The Device and Installation
The Smart Swipe really is a very simple device. It’s a magnetic card reader which connects to a computer via USB.
When connecting the device, it shows up in Windows 7 as a normal USB Input Device, however a 62.1 MB driver required from Smart Swipe’s web site. The software installs a driver for the operating system and a toolbar in Internet Explorer.
Windows users who prefer another browser such as Firefox or Chrome cannot use the Smart Swipe, nor can Mac OS X or Linux users.
Use
I am an infrequent on-line shopper, mostly because I don’t really spend money very often. Most of the sites at which I shop frequently (Amazon, NewEgg, GoDaddy, etc.) have my credit card information safely and securely stored (hopefully).
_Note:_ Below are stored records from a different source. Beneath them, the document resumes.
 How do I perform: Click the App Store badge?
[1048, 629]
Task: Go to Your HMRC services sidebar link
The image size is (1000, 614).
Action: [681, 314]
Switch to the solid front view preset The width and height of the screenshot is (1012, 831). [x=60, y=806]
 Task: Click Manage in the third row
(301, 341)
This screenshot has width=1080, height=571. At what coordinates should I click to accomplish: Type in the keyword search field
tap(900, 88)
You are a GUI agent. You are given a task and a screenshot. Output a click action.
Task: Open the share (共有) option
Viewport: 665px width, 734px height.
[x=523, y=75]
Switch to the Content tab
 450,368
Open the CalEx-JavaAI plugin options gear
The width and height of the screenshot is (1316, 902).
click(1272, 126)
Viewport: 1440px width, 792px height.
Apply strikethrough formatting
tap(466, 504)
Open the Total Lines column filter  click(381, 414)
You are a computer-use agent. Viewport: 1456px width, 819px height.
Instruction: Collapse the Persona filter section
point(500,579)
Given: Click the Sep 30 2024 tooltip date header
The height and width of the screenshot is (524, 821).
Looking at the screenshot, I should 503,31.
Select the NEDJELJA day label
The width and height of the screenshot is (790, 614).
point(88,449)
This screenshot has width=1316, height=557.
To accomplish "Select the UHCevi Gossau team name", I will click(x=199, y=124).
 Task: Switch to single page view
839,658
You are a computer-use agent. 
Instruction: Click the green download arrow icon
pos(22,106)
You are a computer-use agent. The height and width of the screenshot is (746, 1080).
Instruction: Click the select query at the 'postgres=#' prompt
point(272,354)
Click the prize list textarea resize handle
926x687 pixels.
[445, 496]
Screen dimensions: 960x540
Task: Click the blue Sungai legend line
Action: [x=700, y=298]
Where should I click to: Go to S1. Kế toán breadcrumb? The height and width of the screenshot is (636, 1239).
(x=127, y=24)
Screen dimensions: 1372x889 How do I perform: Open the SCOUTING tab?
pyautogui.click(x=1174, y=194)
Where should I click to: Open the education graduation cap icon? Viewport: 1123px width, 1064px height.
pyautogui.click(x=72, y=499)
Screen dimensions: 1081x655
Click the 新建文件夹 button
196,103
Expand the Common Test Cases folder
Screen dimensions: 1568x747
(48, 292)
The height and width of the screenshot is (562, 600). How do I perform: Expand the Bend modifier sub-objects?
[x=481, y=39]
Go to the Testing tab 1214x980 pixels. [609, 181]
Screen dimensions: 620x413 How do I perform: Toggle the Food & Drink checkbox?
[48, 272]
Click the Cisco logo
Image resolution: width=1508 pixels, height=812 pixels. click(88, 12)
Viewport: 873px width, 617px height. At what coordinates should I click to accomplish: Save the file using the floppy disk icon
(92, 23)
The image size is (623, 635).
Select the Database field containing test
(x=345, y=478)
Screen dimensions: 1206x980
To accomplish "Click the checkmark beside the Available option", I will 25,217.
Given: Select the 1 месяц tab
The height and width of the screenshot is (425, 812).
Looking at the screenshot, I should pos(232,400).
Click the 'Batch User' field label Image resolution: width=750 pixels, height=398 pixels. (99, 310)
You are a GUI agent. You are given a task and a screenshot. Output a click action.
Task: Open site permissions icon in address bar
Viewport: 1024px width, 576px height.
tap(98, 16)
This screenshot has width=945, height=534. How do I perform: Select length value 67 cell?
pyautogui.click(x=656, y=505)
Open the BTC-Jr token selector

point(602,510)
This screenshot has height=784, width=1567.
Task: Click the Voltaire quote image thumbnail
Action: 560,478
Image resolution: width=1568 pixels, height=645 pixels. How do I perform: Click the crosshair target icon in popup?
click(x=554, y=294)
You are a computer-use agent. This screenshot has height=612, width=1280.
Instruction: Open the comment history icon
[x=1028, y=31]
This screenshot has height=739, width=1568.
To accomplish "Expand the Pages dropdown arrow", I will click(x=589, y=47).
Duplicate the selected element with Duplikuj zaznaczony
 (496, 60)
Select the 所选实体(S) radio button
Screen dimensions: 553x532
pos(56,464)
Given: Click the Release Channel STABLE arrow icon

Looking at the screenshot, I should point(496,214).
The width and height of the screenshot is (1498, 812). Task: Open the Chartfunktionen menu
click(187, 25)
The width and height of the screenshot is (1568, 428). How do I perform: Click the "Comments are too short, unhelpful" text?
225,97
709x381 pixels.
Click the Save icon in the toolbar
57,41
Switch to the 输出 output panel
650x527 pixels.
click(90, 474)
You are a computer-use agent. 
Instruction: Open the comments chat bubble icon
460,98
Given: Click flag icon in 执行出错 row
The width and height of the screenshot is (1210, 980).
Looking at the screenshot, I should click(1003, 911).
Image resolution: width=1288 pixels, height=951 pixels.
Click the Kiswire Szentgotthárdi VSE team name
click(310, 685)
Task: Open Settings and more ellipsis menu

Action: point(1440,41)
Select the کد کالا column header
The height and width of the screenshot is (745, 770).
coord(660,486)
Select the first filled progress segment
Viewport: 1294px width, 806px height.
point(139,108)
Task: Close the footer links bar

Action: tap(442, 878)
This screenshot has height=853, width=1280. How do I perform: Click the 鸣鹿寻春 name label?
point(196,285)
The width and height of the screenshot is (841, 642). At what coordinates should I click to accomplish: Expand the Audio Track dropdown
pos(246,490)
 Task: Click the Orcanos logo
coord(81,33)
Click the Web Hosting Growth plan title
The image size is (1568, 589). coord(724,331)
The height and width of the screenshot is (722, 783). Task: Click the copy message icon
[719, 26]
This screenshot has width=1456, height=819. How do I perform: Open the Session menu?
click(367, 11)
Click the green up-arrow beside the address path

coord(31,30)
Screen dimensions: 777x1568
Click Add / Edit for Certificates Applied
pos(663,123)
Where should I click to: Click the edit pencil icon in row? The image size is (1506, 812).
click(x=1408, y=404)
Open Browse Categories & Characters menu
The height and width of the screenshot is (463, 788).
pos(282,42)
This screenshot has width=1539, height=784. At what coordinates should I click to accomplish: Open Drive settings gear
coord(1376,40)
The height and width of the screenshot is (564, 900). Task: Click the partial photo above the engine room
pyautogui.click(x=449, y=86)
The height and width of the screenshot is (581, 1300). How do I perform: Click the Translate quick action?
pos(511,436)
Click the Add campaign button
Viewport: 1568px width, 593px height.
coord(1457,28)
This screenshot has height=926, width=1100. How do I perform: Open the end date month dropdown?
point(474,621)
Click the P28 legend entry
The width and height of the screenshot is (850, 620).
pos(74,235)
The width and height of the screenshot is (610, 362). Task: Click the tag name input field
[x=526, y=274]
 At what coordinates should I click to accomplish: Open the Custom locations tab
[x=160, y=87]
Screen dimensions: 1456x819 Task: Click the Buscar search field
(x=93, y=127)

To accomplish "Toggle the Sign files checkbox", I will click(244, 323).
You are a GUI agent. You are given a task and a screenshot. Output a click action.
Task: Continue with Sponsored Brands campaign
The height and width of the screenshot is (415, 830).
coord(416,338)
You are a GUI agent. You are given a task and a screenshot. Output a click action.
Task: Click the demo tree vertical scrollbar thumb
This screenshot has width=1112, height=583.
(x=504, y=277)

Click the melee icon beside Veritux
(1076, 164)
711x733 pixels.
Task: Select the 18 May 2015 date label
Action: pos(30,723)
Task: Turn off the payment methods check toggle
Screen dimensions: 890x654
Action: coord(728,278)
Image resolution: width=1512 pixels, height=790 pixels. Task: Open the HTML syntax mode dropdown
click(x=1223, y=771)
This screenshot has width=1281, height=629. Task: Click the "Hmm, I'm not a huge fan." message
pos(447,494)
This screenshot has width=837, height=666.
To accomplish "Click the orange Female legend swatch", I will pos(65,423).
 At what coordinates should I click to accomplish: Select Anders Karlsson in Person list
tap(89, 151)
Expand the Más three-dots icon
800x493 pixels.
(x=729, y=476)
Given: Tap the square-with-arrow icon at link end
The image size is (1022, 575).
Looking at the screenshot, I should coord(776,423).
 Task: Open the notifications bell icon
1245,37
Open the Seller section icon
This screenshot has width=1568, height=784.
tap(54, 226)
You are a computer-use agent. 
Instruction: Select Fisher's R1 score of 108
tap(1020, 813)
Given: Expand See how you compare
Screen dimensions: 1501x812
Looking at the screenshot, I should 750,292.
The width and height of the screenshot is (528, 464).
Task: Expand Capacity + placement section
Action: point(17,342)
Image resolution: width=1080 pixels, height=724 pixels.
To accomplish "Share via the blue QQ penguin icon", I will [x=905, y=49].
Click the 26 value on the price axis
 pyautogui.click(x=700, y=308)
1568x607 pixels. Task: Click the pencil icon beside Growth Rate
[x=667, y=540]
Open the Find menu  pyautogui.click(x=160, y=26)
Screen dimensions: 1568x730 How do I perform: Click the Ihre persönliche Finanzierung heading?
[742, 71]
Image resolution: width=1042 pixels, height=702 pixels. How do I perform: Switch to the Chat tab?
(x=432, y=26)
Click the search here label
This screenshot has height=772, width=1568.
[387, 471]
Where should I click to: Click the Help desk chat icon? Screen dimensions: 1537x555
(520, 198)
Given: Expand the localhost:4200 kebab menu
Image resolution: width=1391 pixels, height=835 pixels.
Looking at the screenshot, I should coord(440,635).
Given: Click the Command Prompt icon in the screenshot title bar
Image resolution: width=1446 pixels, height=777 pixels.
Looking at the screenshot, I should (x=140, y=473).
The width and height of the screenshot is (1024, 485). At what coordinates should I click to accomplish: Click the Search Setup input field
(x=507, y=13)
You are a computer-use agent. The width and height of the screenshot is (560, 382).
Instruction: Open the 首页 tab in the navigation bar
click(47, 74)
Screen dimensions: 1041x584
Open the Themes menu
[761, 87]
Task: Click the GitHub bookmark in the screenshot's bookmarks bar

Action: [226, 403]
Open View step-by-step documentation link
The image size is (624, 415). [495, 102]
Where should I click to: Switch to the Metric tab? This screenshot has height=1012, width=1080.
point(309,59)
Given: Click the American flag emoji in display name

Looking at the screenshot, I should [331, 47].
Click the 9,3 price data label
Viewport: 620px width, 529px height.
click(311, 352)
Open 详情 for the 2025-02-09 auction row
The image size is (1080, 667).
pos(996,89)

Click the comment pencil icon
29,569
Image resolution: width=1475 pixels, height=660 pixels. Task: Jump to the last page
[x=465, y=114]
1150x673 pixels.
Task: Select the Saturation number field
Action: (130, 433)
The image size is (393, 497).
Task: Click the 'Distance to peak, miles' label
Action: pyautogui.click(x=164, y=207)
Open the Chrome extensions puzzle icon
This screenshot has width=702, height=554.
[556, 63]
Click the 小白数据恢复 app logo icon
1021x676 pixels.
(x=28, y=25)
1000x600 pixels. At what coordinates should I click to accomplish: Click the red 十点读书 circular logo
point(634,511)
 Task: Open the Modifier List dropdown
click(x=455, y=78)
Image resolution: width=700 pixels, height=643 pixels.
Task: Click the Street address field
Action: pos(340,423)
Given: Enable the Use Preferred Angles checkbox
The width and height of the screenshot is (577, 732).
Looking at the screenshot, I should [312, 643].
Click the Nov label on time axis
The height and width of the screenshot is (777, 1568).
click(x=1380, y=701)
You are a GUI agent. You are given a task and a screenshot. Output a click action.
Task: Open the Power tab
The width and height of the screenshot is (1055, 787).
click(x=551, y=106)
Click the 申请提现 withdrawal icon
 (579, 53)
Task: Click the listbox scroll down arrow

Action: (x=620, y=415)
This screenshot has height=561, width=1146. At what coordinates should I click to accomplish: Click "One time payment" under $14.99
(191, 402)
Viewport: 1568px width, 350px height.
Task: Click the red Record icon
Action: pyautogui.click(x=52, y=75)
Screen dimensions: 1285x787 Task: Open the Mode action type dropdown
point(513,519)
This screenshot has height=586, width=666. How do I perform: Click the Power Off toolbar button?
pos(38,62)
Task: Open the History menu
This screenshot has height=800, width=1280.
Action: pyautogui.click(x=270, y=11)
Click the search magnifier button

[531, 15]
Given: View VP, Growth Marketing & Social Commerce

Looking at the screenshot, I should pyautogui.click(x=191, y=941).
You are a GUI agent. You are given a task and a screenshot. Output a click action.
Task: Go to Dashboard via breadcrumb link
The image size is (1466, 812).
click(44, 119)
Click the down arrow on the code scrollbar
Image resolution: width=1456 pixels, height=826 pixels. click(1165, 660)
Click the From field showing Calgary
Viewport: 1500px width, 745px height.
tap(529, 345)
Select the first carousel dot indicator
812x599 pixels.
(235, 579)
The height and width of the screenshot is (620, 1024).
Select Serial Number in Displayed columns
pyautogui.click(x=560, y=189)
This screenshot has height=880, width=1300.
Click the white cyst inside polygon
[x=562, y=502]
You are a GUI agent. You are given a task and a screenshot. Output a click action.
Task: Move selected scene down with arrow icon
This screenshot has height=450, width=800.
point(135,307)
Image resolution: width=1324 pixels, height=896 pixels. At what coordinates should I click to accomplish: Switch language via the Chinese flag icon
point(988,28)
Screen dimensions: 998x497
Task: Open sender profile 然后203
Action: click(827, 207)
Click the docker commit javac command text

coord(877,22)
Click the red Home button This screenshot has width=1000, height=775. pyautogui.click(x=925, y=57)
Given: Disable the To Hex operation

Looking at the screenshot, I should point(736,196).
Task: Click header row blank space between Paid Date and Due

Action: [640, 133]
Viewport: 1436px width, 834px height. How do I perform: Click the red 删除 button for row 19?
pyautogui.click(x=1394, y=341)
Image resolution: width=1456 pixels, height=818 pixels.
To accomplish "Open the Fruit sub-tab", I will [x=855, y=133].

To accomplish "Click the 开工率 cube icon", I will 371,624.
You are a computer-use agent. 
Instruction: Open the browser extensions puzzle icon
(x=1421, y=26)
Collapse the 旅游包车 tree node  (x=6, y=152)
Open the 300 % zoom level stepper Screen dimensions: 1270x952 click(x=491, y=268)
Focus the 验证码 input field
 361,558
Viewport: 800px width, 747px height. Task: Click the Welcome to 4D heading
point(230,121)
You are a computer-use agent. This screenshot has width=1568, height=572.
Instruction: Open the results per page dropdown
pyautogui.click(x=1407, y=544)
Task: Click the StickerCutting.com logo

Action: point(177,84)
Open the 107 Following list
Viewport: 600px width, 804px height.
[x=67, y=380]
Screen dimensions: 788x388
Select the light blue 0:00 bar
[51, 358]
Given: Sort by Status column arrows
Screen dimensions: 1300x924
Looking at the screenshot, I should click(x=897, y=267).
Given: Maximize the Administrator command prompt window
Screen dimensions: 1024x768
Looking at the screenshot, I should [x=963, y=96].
So, to this end, I used the payment portal of a former employer and knew that I could cancel the transaction after entering my credit card details.
I also whipped up a little test to see if I could get my credit card information once swiped. My test asked for the name on the card, number, expiration, and card type.
When you come to a page where you need to enter credit card information, you click on the chain link icon in the the Smart Swipe toolbar (hint: it’s the only icon in the toolbar). It’ll check to ensure that the conditions are good for entering payment information: that the connection is secure and encrypted using SSL (HTTPS), that the SSL certificate identifying the website is authentic and valid, and that the Smart Swipe reader is attached. If these and other conditions are met, a window asking for you to swipe your card will appear. Once swiped and verified using the 3- or 4-digit CVV2 number on the back of the card, you’ll be able to point and click on the fields into which information from the card should be entered.
This is where the Smart Swipe excels. Normally, when entering card details, the inputs aren’t protected against reading by Javascript. In my test, I filled out the first form using Smart Swipe, then pressed the “copy to other form” button to try to read the inputs using Javascript. It came across as encrypted gobbledygook. My guess is that Smart Swipe fills in this crap to satisfy client-side, Javascript-based validation and to fool cross-site scripting attacks, but actually submits the correct information when advancing to the next page.
I blurred out a lot of information here so that if there is some kind of reversable attack on the gobbledygook, my credit card won’t be compromised.